Terça-feira, 26 de abril de 2011 - 14h02
A Câmara municipal de Ariquemes aprovou nesta segunda-feira (25) com oito votos favoráveis, o Projeto de Resolução 405/10 de autoria da Comissão de Finanças e Orçamento do Executivo, que dispõe sobre a prestação de contas do município referente ao exercício de 2008 de responsabilidade do ex-prefeito Confúcio Aires Moura. O projeto que já havia sido aprovado pelo Tribunal de Contas do Estado (TCE) recebeu voto contrário apenas do vereador João Leite (PP). A sessão que registrou a ausência da vereadora Rosa Pereira (PSL) por problemas de saúde, contou com a presença do deputado estadual Adelino Follador (DEM), secretários municipais, demais autoridades e representantes da comunidade.
Antes de ser votado, João Leite pediu vista do projeto alegando que não lembrava quando ele havia sido discutido nas reuniões de comissões da Câmara e considerou, portanto, que deveria ser rediscutido. O pedido foi rejeitado por 8 votos. Depois de dar seu voto contrário, o vereador reforçou que não lembrava do teor e sequer do relato do Tribunal de Contas em relação ao projeto, “mas esse voto foi simplesmente por não recordar o projeto depois de ter passado por um ano pela Casa. E peço que casos dessa natureza não se repitam mais. Meu voto foi mais em protesto à Mesa Diretora que deveria ter relido o projeto”, disse.
O líder do governo na Câmara, vereador Clóvis José (PMDB) defendeu que a matéria foi discutida na reunião de comissões do dia 5 de maio de 2010 quando o atual presidente do Legislativo, vereador Valmir Francisco dos Santos (Val do PT) era responsável pela Comissão de Finanças e Orçamento e o então vice-presidente vereador Tibério Rocha (PPS) era presidente da Comissão de Constituição, Redação e Justiça. “Por isso estava apta para ser votada em sessão”, afirmou.
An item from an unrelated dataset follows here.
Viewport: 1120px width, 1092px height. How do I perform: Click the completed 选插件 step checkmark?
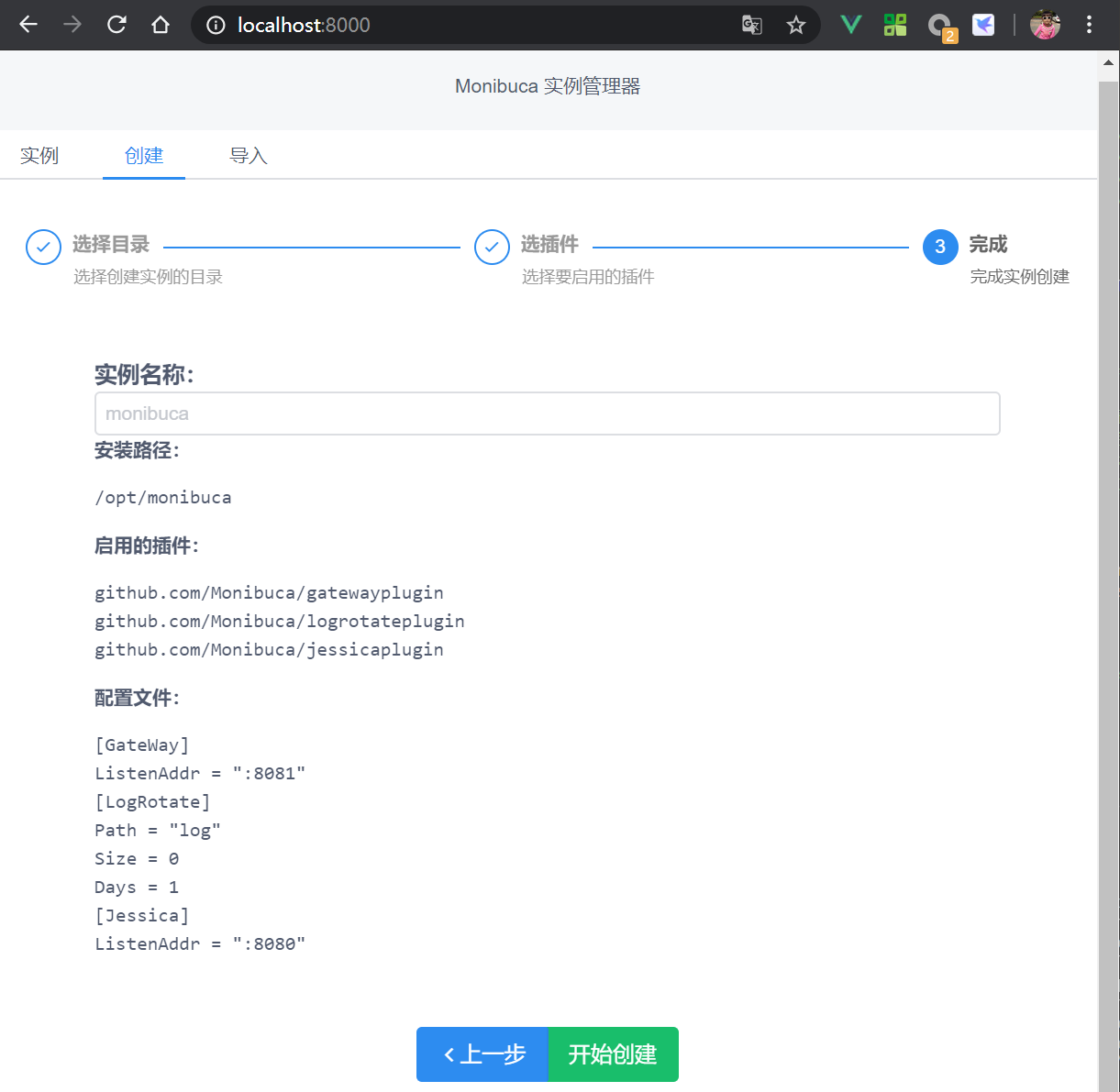point(492,247)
Val justificou seu voto esclarecendo que “quando o projeto é colocado em votação, não está restrito a questão da determinação ‘temporal’, por isso, não posso condicioná-lo a um lapso de memória de vereador A ou B, tenho é que seguir os trâmites legais da Casa como, por exemplo, o parecer do Tribunal de Contas. Entendo que nossa função é dialogar com os vereadores, mas dentro do trâmite que deve ser seguido dos projetos. Posso ser acusado de tudo, menos do desrespeito com colegas, porque tenho procedido da forma mais democrática possível”.